In Mathura, the guardians of morality are members of local political party Sanskriti Raksha Manch. The
public enemy number one in the region is movie star Nazeem Khan (Abhinav Shukla) whose pro live-in
stance is common knowledge. Posters of his blacked out face line the narrow streets.

In this environment, where young couples are being harassed, local television reporter Guddu Shukla
(Kartik Aaryan) meets intern Rashmi (Kriti Sanon), who has recently returned completed a media course
in Delhi.

Guddu, the youngest of three sons, is at loggerheads with his two older brothers and Babulal (Pankaj
Tripathi), a lecherous member of the extended family.

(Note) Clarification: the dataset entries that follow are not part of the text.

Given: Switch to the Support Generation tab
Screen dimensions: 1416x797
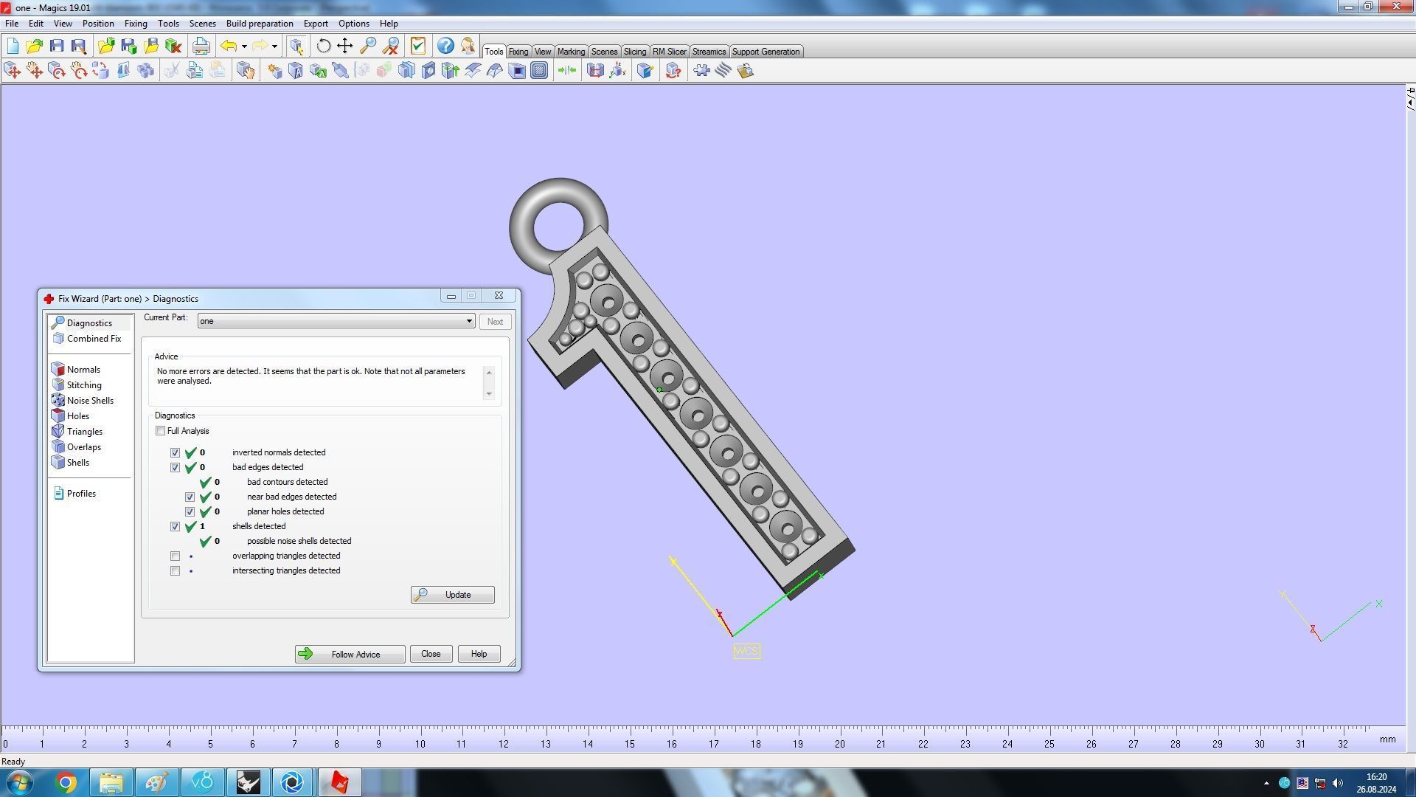Looking at the screenshot, I should (x=765, y=52).
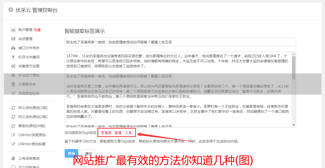Click the 慈禧 extracted tag
This screenshot has width=325, height=168.
(118, 133)
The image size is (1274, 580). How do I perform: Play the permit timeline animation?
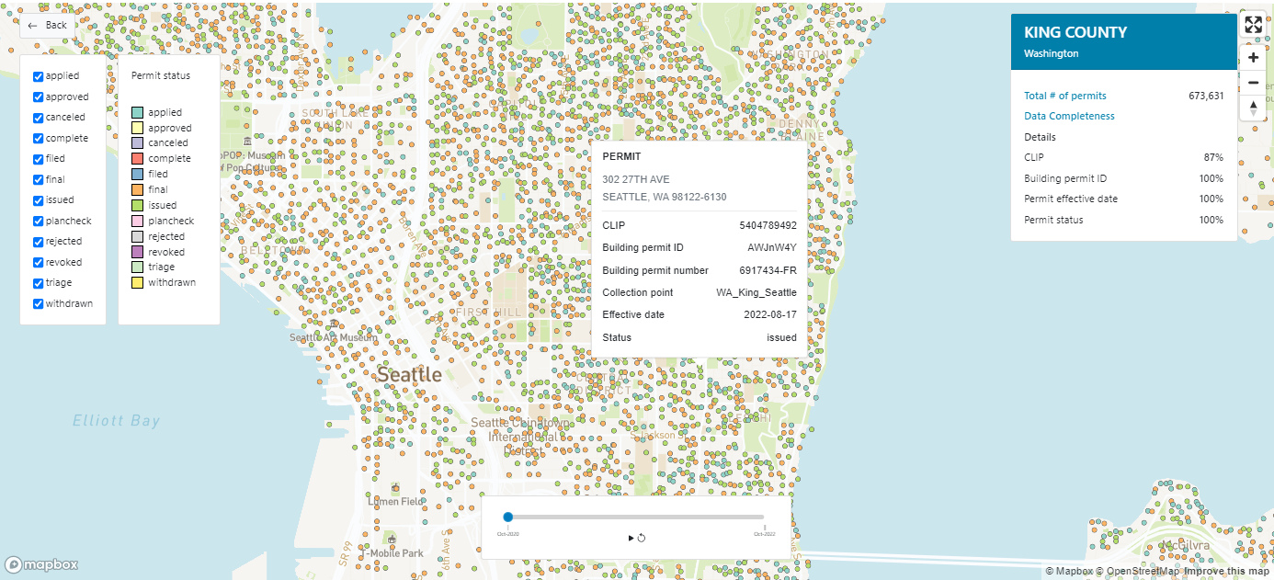pyautogui.click(x=630, y=538)
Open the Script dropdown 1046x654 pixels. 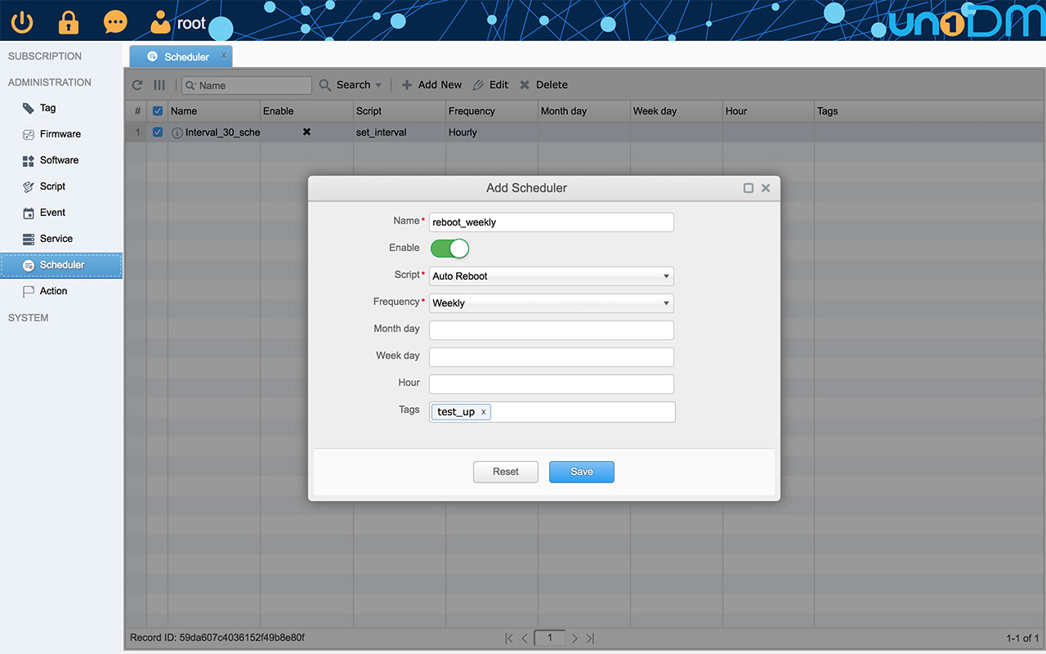551,276
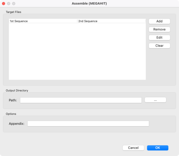The image size is (179, 156).
Task: Click the gray zoom window button
Action: coord(14,4)
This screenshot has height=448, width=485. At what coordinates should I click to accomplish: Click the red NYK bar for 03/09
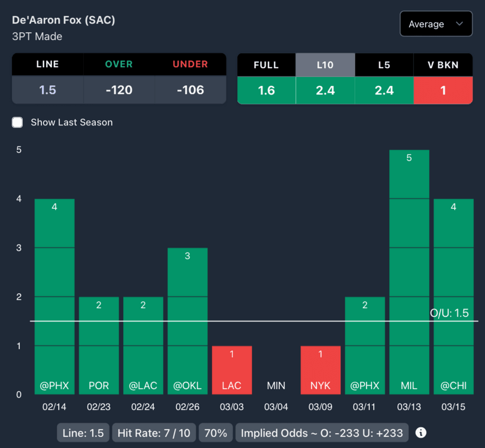(321, 370)
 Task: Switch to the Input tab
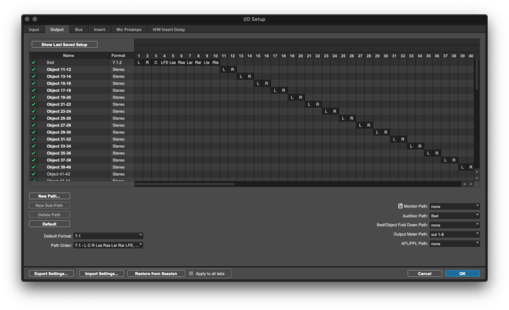pos(34,29)
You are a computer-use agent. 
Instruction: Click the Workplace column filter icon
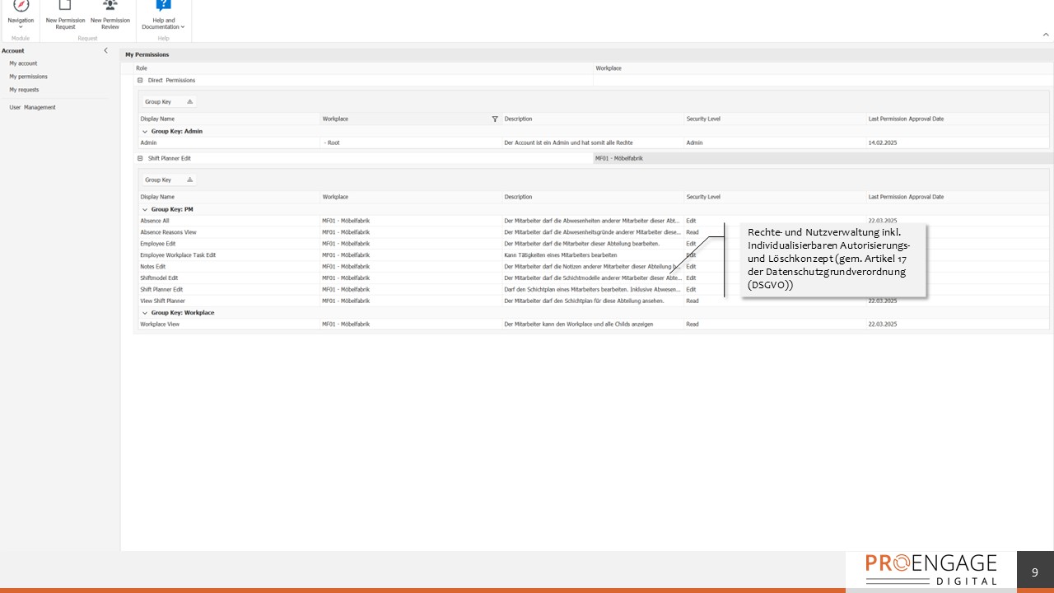(495, 119)
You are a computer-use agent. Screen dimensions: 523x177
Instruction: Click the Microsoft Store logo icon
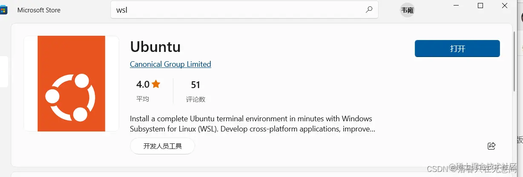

Rashmi’s father, Trivedi (Vinay Pathak), has political ambitions as the leader of the Sanskriti Raksha
Manch. But despite her father’s hardline, Rashmi tells Guddu that she would like to get to know him
better by entering into a live-in arrangement before they decide to marry. Lucky for them, Guddu’s
buddy and cameraman Abbas (Aparshakti Khurana) is an ideas-a-minute kind of guy. He manipulates a
work assignment in a way that Guddu and Rashmi can now masquerade as a married couple and rent an
apartment in Gwalior.

This results in some comical situations with nosy, judgmental neighbours, loved-up scenes of playing
house-house and finally, drama. An already shaky script completely unravels after the couple’s ruse is
revealed. When their pretense convinces the families and gets a stamp of approval, Guddu and Rashmi
suddenly go from being defiant and deliriously happy to guilt-ridden and glum.

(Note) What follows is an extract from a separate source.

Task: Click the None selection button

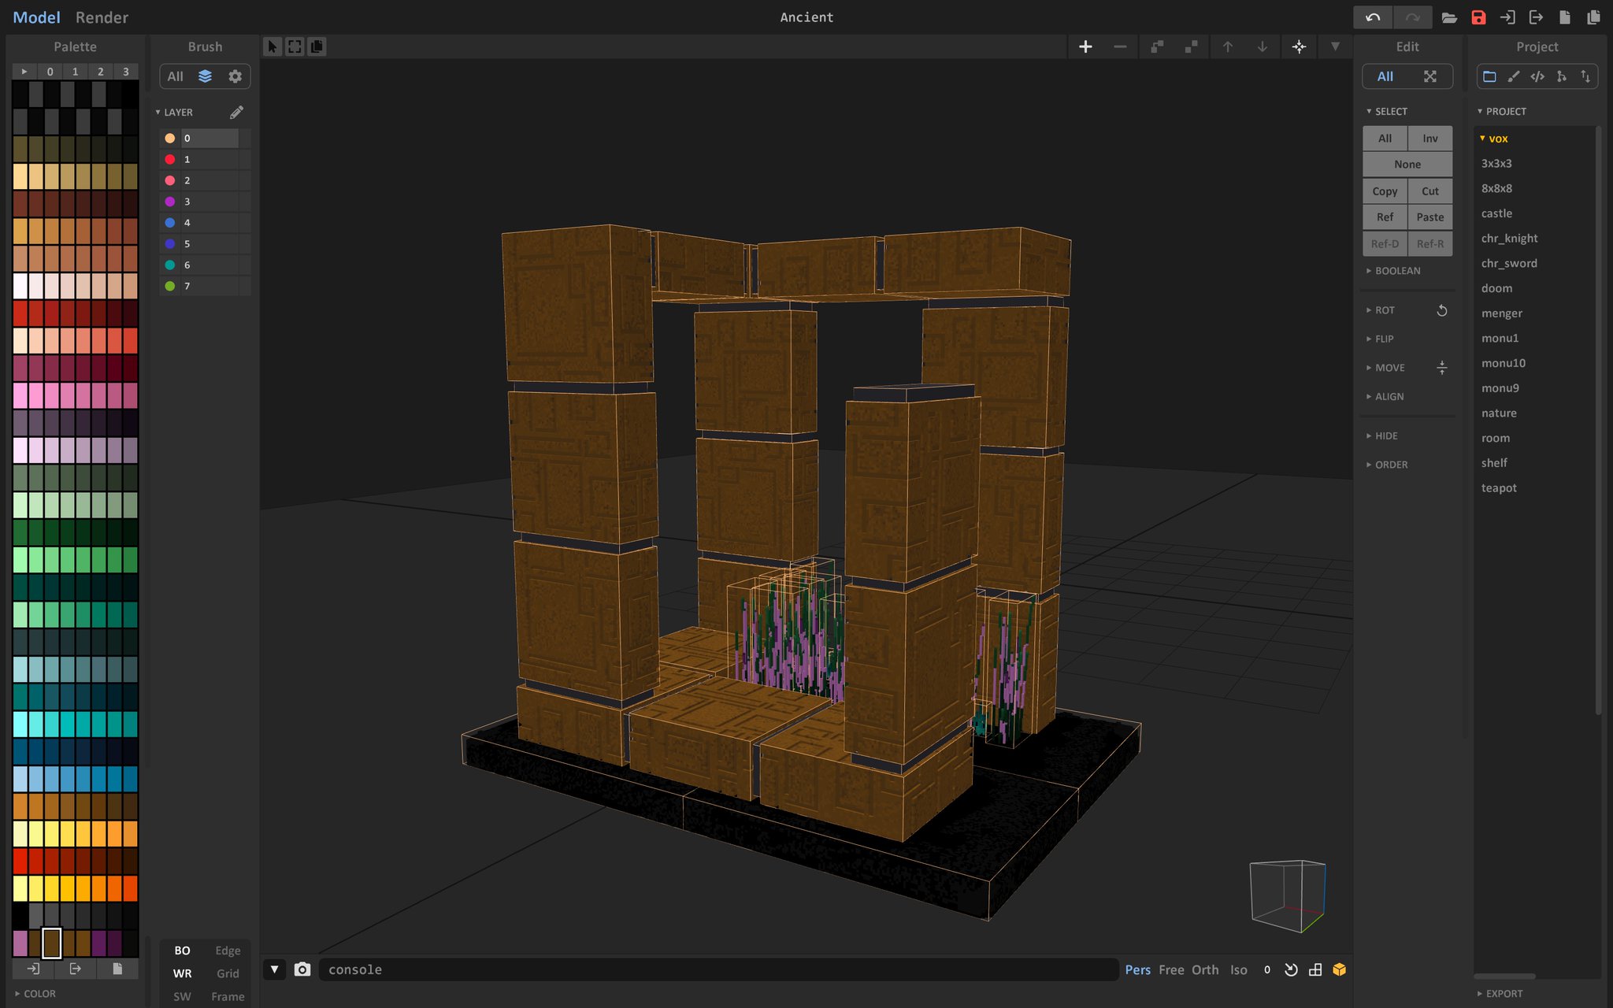Action: [x=1407, y=164]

Now, with Abbas’s help, but with much interference from Babulal and quite a bit of idiocy of their own,
Guddu and Rashmi try to actually get married on the sly.

Rohan Shankar’s script abounds with characters doing dumb things. Had there been a few more layers
to the story and character development, one might even have rooted for Guddu and Rashmi. But the
only interesting things about them are Aaryan’s hairstyles and pout, and Sanon’s lovely outfits. As
actors, they dive into shallow waters, paddling furiously within the whirlpool of a feeble story. The nicest
scenes are between the three friends, with Khurana handling the complexities of Abbas’s character with
gentleness. It is a contrast to Tripathi who scampers around in colourful costumes like a court jester.

Utekar directs what can best be defined as an overwritten dummies guide to live-in relationships. There
is so much drag in this 126-minute film that even the occasional build-up of momentum is punctured by
the next chapter of humourless nonsense, such as a bizarre dream sequence with a child getting married
and a scene at a temple.

The last word is reserved for Guddu and Rashmi, who unwrap Trivedi’s political opportunism and
declare that the youth of India is a vote bank not to be gagged by an outdated moral code. Now if only
they had taken this stand 60 minutes sooner.